● Task requirements
Transcribe every line from the one containing "434x504 pixels." through the end of the records below, exactly, but not the pictures.

● Supplied data
* * *
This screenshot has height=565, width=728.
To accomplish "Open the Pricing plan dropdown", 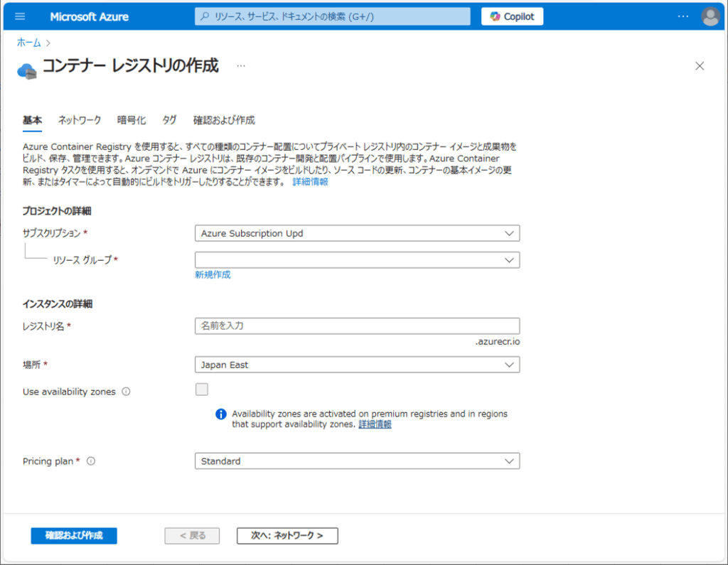I will [x=357, y=461].
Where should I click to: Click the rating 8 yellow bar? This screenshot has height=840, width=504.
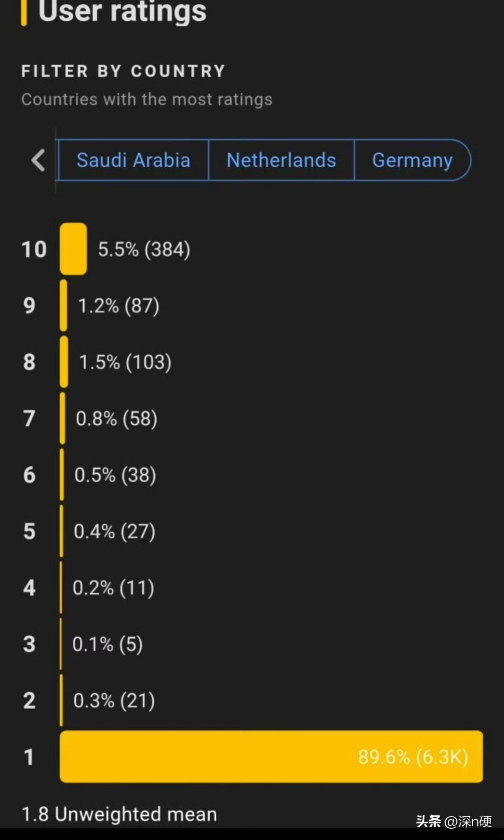pyautogui.click(x=64, y=362)

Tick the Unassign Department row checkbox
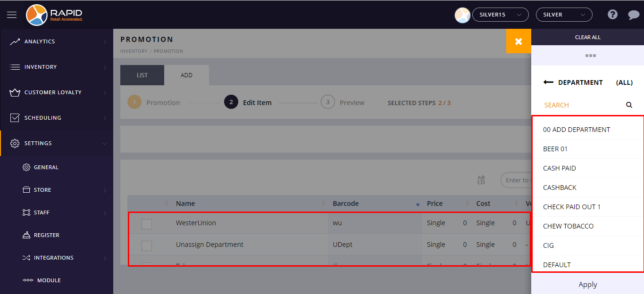(x=147, y=245)
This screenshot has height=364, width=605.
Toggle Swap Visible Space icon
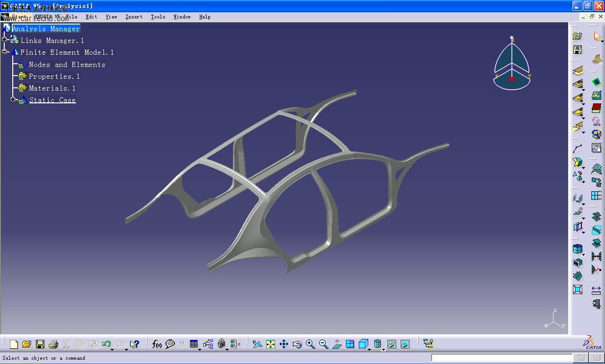point(405,344)
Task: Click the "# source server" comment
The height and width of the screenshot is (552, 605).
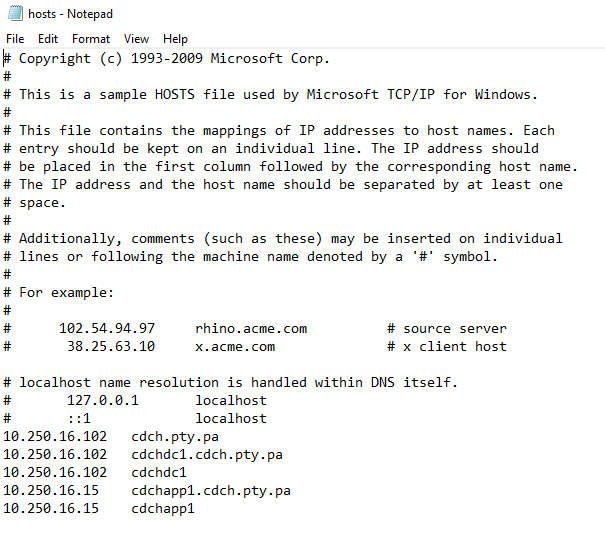Action: [447, 329]
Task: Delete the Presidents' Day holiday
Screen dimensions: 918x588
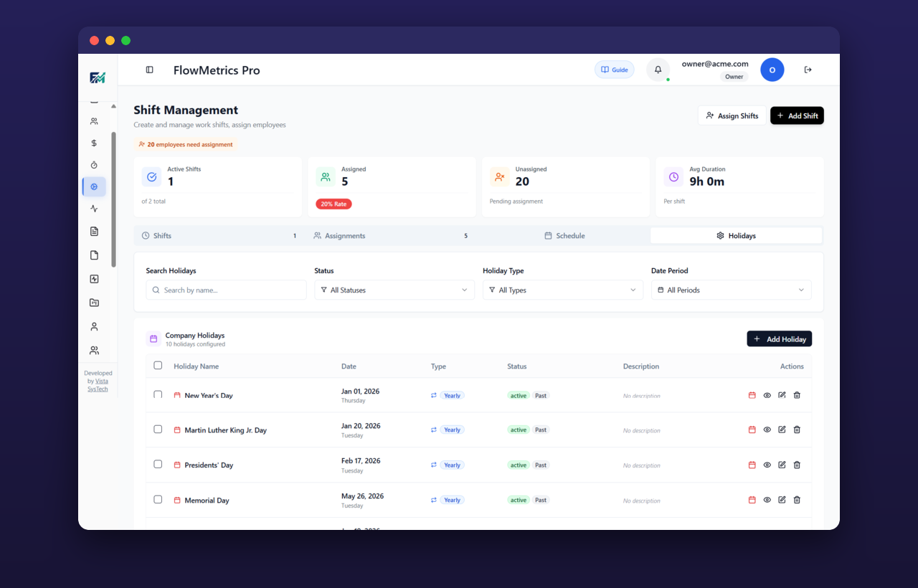Action: click(x=797, y=465)
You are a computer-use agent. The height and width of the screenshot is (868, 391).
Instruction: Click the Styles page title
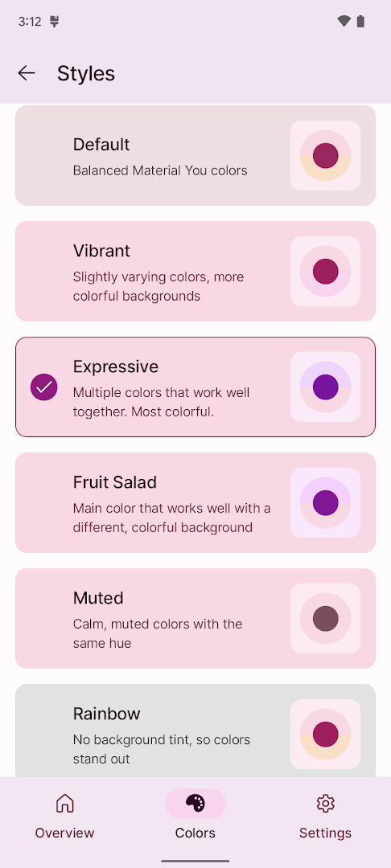[x=86, y=74]
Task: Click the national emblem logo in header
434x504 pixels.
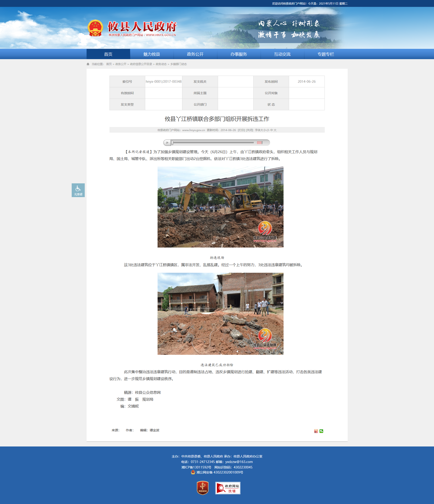Action: [x=95, y=28]
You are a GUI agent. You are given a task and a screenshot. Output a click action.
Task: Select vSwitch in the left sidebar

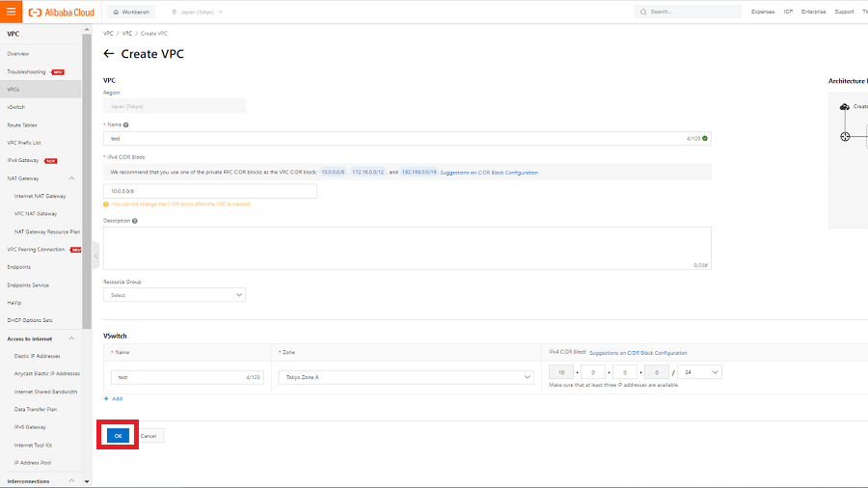[16, 107]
* * *
● Output
434x504 pixels.
Action: [x=95, y=28]
You are a GUI agent. You are given a task and a screenshot. Output a click action.
Task: Select vSwitch in the left sidebar

[16, 107]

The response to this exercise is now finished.